Short exercise:
Write out the lines below word for word, beginning with the line that contains "Where should I" and continuing through the last line, and omit the pictures from your answer.

Data extract:
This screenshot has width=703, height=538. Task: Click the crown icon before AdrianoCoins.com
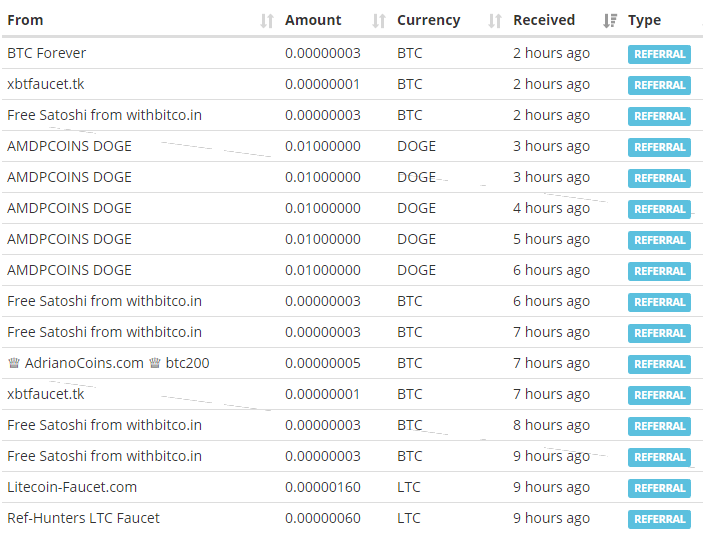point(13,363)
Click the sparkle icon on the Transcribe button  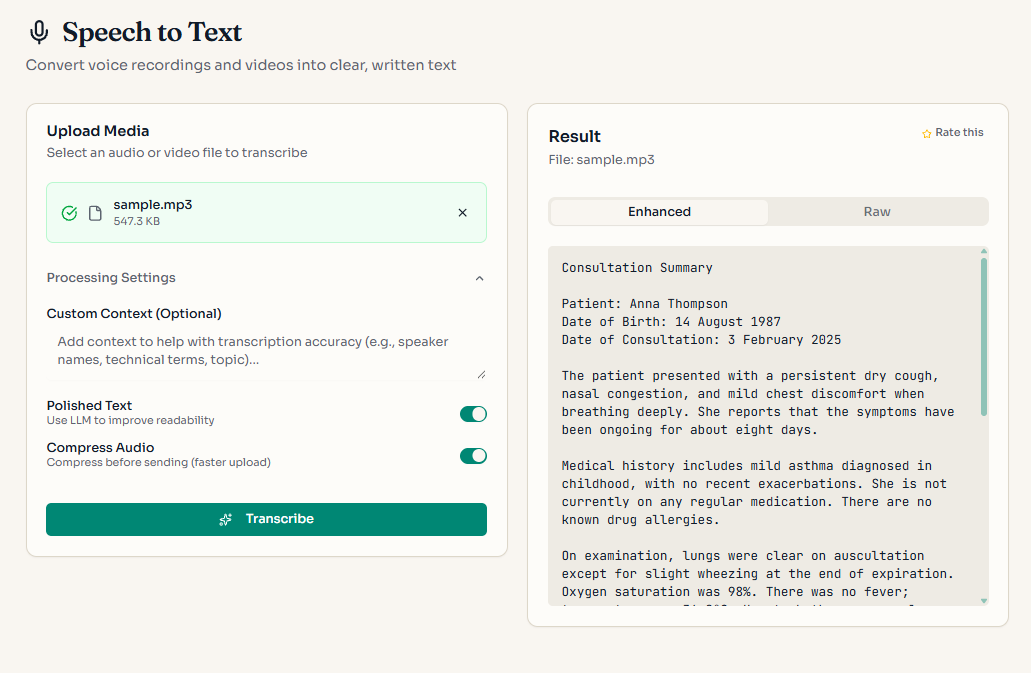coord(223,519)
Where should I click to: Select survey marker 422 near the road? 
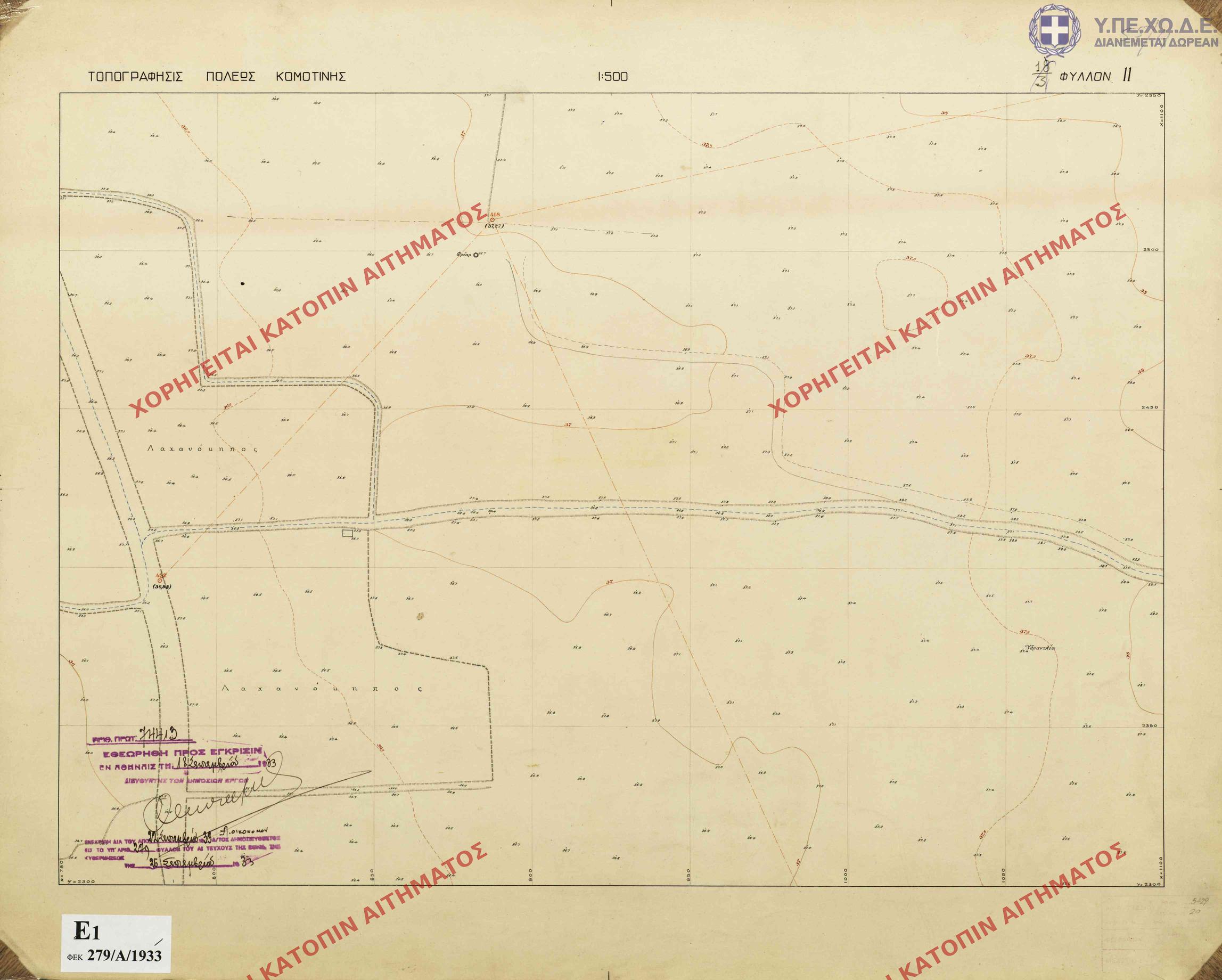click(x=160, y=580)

Solution to this task:
Where should I click to: Select survey marker 422 near the road? 
click(x=160, y=580)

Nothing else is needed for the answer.